For this newly revised and enhanced Date Rape Prevention site, my student workers and some of the website’s readers have contributed their own “scripts” based on their dating experiences.  Please refer to Female Testimonies for examples of direct language used to avoid sexual aggression by males.  Another two sections were recently developed and I encourage you to review them.  They are entitled Student Based Scripts and Advice (“Red Flags”) and Advice on Self- Assertiveness.  These additions were constructed from the results of six student focus groups which provided their perspectives on how to avoid sexual assault on a date.  Based on the research findings and one of my student worker’s reflections, I determined a subject area was needed to discuss how to become more self-assertive when a female encounters an overly aggressive male date.

 

  Defense Strategies

        "What if I wait until the last moment?"

  • A student worker and several colleagues have suggested that I explain a possible course of action for a girl or woman who waits until the last minute to tell her date that she does not want to have sex.
  • This is not an ideal scenario, because the female would be using a defensive strategy instead of a preventative one.
  • Most likely, the boy or man would interpret the situation as though he had been ‘led on,’ which causes anger and resentment. 
  • An informant from my research study made a comparison between the sexual frenzy experienced by men such as himself and any attempt to stop his initiative as being like a train wreck (i.e., “…it’d be a train wreck.”) Interviewee 8 explained,

And your emotions and your feelings and your everything’s runnin’ to go to there.  And when it stops it’s just like hittin’ a wall.  All your emotions have piled up and you’re like–you’re angry, you’re confused, you’re upset, you’re wantin’ ta hurt somethin’ or, you know, ‘cause they didn’t–you didn’t get to finish what you was doin’.

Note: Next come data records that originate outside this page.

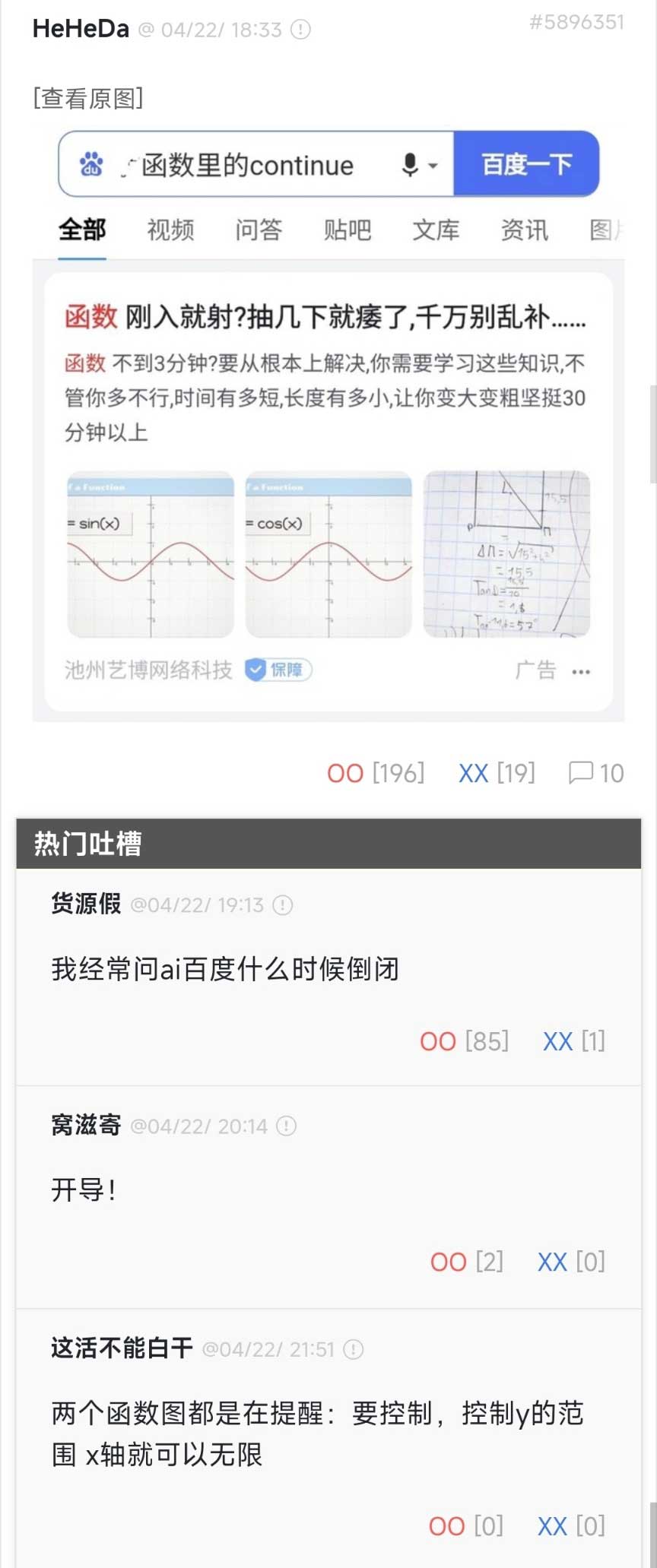Tap the info icon beside 窝滋寄's timestamp
Image resolution: width=657 pixels, height=1568 pixels.
pos(286,1126)
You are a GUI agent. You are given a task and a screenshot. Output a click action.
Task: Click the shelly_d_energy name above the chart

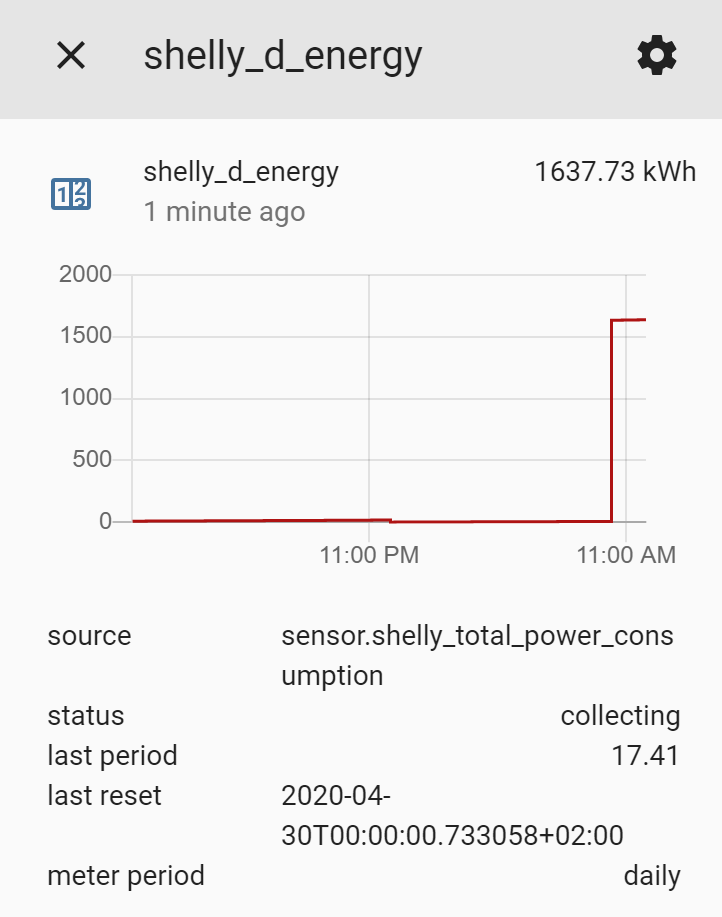click(x=240, y=172)
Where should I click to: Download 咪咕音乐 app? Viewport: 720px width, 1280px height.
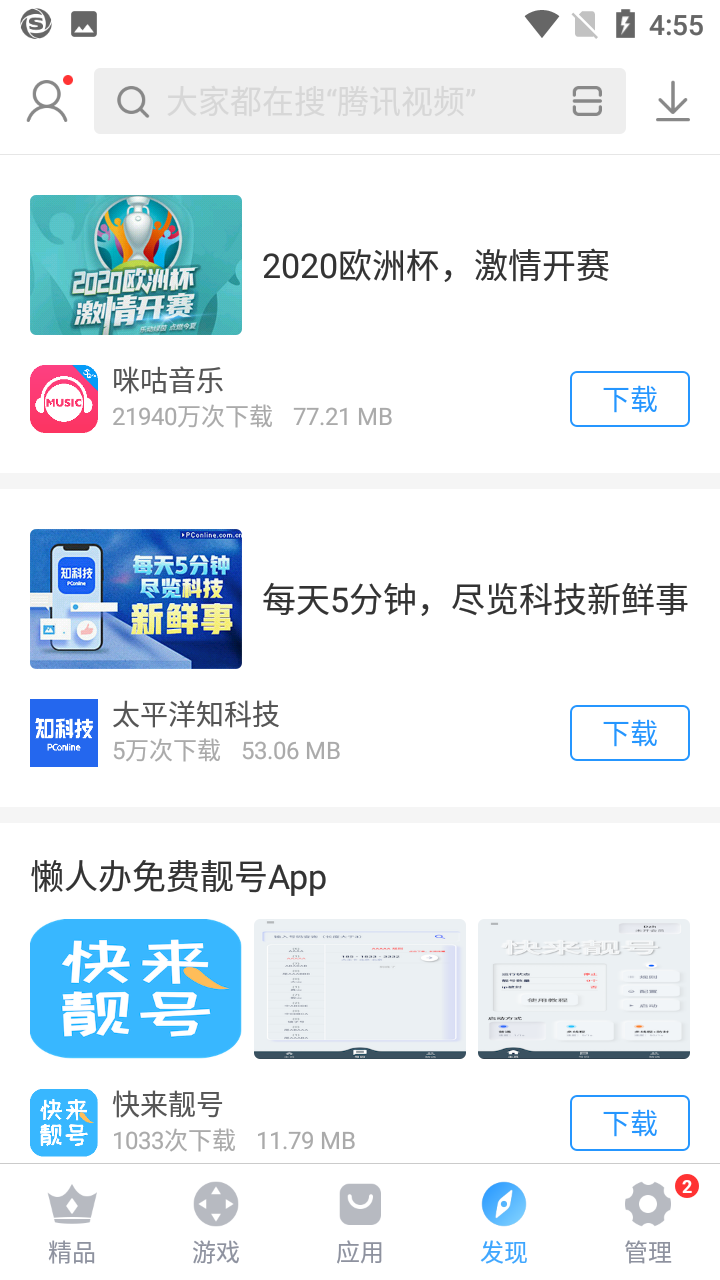coord(629,399)
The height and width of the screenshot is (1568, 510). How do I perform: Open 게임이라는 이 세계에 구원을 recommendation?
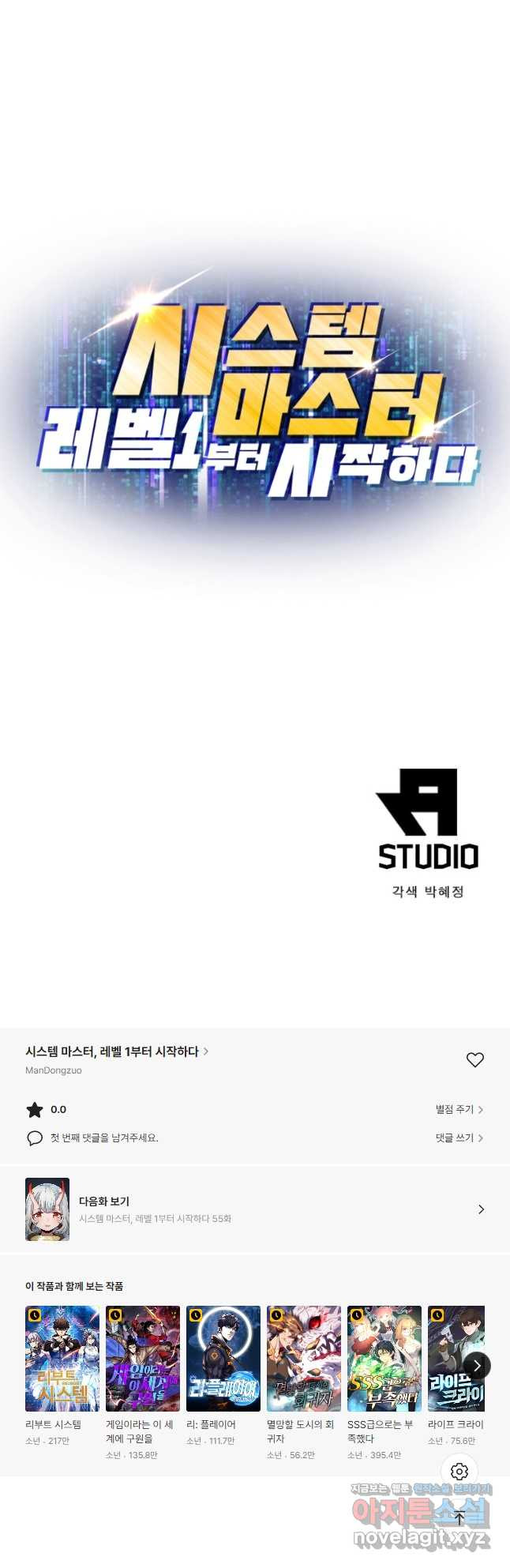pos(143,1359)
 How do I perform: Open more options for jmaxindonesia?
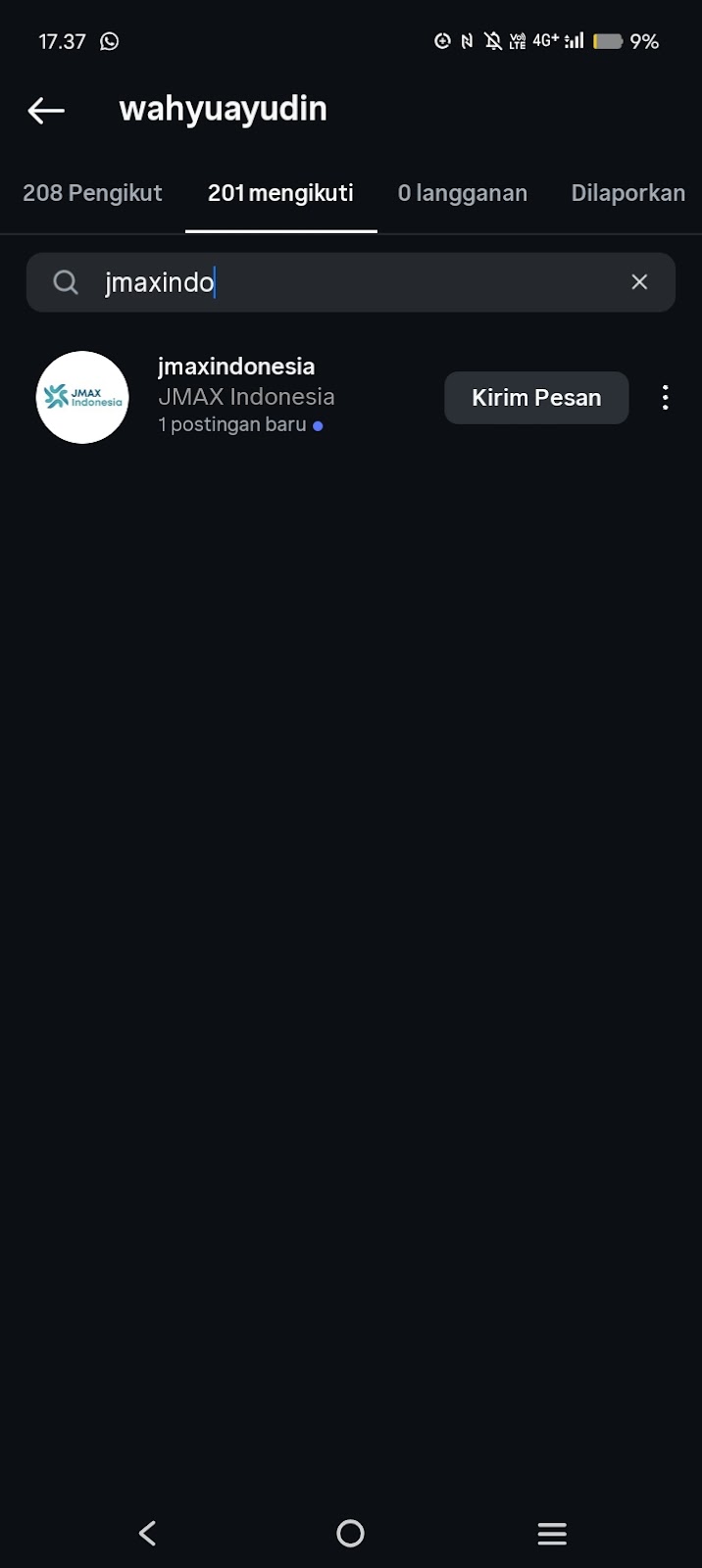click(666, 398)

  • In my focus group discussions with male date rape research participants, I asked them the following question: How would you have responded if the female victim in the date you described to me had used a more aggressive, direct verbal rejection as well as an action?  For instance, what if she had stated: “You’d better stop trying to have sex with me or I am going to call the police and have you arrested,” while she got up and quickly walked to the door or left?  What would your reaction have been?
    • The focus group members sat silent for several moments, visibly stunned by this approach to rejecting sexual advances.
  • The various men resented this hypothetical refusal from the female victim.  All the interviewees expressed a strong desire to stop trying to have sex with their victims.
  • The men anticipated receiving sex (they had “positive” expectations) from the women who had “gone too far."  This means that the men believed that there was no turning back at this point.  
  • This was offset by the “negative” expectation of consequences, namely an encounter with the legal system (i.e., police, court system, penal institution, and the like). 
  • Obviously, a direct verbal rejection at this advanced stage by potential female victims of the male perpetrators’ sexual initiative includes many undesired possible results.  Specifically, the potential date rapist could become physically abusive when threatened by the woman.